<<<<

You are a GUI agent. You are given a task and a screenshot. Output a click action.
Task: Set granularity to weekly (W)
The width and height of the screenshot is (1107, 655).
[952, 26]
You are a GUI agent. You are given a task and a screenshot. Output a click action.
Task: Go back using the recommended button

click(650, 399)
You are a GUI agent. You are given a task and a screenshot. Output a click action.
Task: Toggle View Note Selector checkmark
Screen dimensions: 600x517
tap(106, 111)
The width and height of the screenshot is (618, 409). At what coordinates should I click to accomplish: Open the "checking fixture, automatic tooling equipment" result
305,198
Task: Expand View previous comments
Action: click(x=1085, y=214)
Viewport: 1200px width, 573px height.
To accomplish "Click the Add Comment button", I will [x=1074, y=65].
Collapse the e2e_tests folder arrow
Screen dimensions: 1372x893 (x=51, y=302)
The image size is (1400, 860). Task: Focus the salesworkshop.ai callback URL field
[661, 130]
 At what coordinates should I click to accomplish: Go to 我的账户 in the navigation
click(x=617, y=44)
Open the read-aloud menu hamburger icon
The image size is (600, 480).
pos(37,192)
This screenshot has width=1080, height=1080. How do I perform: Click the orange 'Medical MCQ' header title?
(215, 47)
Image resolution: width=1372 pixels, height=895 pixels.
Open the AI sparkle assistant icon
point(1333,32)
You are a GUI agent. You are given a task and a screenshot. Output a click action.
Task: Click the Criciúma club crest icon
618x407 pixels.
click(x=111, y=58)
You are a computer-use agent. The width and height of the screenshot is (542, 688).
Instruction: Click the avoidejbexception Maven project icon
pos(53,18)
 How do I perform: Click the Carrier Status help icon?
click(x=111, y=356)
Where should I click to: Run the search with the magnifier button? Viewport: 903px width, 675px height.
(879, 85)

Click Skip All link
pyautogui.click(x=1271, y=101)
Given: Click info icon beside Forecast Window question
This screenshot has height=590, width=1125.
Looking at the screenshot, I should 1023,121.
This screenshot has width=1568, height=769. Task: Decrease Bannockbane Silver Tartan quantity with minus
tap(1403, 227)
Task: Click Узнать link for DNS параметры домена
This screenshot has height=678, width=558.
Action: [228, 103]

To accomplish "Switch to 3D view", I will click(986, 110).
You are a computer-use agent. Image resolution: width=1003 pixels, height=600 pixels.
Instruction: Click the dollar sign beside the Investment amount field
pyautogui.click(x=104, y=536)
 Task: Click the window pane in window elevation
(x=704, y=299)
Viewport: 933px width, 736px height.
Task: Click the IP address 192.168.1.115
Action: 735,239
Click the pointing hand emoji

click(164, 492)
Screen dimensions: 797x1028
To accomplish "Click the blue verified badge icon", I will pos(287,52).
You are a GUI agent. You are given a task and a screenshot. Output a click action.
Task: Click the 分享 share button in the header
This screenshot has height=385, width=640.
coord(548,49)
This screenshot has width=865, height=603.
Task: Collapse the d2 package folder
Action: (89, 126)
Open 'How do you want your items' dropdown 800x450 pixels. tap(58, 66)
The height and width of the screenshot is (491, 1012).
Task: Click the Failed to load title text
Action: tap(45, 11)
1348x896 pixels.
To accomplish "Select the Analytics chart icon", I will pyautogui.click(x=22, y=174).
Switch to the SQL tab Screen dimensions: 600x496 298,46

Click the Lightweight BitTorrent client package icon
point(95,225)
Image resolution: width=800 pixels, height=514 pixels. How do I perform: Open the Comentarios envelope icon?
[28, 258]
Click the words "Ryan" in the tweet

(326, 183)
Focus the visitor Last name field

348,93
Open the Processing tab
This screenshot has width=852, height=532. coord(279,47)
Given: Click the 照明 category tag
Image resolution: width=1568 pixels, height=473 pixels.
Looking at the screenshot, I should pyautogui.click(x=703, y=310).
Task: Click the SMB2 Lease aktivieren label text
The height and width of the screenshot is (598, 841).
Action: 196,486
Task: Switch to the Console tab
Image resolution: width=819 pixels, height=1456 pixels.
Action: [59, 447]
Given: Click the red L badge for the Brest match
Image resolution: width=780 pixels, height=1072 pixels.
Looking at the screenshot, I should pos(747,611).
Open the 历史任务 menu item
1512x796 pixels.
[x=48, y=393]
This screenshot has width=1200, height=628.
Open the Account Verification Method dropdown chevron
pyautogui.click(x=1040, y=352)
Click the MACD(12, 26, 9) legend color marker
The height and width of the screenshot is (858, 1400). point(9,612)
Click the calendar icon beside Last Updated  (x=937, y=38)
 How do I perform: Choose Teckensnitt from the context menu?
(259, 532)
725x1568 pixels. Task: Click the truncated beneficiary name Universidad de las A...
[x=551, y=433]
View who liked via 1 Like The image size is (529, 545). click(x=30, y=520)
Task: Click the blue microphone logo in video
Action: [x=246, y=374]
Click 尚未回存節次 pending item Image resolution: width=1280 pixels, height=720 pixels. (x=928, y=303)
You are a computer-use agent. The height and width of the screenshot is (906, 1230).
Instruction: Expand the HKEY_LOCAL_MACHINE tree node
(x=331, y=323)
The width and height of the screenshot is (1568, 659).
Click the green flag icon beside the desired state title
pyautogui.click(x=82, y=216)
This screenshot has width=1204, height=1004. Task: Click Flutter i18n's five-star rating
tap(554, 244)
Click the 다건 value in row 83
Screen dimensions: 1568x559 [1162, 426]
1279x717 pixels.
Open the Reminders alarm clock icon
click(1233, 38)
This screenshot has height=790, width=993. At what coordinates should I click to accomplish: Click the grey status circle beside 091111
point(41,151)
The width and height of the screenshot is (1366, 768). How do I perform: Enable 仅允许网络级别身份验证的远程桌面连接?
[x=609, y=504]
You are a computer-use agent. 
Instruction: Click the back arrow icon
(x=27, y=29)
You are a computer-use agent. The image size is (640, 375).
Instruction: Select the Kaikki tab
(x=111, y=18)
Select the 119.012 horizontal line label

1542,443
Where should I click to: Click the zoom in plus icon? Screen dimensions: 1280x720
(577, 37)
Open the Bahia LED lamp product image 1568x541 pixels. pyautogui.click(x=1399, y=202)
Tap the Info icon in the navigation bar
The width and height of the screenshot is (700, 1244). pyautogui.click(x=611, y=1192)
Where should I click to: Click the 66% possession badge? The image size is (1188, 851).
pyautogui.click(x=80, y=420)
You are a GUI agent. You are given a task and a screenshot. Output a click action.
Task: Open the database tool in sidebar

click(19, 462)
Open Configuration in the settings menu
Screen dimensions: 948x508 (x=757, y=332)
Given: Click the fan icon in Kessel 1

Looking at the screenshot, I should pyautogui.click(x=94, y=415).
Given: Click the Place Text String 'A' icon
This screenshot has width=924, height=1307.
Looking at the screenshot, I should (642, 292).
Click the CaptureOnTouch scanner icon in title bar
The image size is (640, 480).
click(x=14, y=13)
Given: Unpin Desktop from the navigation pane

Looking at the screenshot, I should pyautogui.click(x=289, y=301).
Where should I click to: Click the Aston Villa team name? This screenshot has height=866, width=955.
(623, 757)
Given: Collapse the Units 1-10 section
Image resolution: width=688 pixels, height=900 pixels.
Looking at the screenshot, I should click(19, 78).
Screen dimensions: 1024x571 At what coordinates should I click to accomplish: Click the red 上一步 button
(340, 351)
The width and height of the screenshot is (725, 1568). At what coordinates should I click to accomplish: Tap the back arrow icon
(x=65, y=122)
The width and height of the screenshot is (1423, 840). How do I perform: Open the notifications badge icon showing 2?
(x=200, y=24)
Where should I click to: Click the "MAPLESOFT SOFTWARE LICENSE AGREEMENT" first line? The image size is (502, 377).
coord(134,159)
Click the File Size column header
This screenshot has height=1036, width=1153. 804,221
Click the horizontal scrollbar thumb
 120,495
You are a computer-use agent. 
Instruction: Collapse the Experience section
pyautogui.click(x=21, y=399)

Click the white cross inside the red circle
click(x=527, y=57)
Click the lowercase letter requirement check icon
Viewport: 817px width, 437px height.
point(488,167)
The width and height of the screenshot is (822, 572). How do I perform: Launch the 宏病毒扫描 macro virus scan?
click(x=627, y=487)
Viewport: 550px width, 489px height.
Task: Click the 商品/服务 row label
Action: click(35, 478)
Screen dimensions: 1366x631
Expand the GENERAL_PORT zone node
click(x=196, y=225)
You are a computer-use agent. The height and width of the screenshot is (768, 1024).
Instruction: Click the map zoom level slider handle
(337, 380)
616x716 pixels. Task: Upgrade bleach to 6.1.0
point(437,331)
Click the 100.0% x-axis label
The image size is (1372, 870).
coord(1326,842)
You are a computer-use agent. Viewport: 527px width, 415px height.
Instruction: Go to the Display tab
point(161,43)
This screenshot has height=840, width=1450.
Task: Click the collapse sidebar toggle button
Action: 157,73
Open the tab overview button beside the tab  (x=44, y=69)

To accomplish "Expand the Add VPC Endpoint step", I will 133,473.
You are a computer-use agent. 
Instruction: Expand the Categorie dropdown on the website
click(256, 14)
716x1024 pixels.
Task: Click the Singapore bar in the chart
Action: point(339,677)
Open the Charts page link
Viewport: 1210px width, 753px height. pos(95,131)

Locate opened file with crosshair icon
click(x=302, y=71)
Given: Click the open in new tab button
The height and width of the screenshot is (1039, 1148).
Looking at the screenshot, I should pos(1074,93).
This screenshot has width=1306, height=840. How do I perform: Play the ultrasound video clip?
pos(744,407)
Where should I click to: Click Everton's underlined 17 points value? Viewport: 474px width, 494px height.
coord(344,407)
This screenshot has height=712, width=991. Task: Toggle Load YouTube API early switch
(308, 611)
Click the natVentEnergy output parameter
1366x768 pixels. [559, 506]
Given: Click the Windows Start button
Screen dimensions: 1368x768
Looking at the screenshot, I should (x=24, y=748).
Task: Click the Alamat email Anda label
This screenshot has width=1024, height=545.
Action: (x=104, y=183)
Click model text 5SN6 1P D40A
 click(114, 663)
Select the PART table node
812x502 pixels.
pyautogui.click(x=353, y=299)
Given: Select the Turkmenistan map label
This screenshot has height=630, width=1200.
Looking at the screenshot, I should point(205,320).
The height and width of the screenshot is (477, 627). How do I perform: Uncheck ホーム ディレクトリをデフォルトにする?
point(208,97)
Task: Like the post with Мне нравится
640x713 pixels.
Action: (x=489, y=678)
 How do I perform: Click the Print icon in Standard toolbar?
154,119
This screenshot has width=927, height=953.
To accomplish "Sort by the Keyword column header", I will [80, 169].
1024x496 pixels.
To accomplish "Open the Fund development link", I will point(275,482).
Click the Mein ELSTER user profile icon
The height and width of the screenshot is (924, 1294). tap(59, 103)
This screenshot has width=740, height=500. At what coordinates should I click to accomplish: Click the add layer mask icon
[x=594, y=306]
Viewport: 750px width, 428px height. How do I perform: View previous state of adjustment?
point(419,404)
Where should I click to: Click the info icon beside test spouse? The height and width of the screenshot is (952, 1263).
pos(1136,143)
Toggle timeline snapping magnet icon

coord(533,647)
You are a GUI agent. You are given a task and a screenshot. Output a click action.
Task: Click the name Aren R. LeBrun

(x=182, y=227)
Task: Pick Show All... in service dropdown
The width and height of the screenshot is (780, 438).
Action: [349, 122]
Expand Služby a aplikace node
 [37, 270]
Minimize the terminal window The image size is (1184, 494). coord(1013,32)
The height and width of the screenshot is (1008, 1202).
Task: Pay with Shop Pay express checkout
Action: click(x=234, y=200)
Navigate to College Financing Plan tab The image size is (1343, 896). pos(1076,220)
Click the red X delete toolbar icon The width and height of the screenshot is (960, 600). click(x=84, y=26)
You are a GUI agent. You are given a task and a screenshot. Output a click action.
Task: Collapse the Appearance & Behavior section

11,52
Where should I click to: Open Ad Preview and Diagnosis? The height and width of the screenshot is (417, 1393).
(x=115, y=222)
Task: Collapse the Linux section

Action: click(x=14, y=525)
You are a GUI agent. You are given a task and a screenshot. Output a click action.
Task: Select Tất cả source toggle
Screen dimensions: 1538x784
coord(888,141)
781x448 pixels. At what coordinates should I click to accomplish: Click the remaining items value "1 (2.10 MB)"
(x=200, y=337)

>>>>

Whenever a line in the material above holds the string "computer", copy that line in full.

You are a computer-use agent. The width and height of the screenshot is (542, 688).
You are a computer-use agent. Image resolution: width=1003 pixels, height=600 pixels.
You are a computer-use agent. The height and width of the screenshot is (906, 1230).
You are a computer-use agent. 
You are a computer-use agent. The image size is (640, 375).
You are a computer-use agent. 
You are a computer-use agent. The height and width of the screenshot is (768, 1024).
You are a computer-use agent. Viewport: 527px width, 415px height.
You are a computer-use agent. 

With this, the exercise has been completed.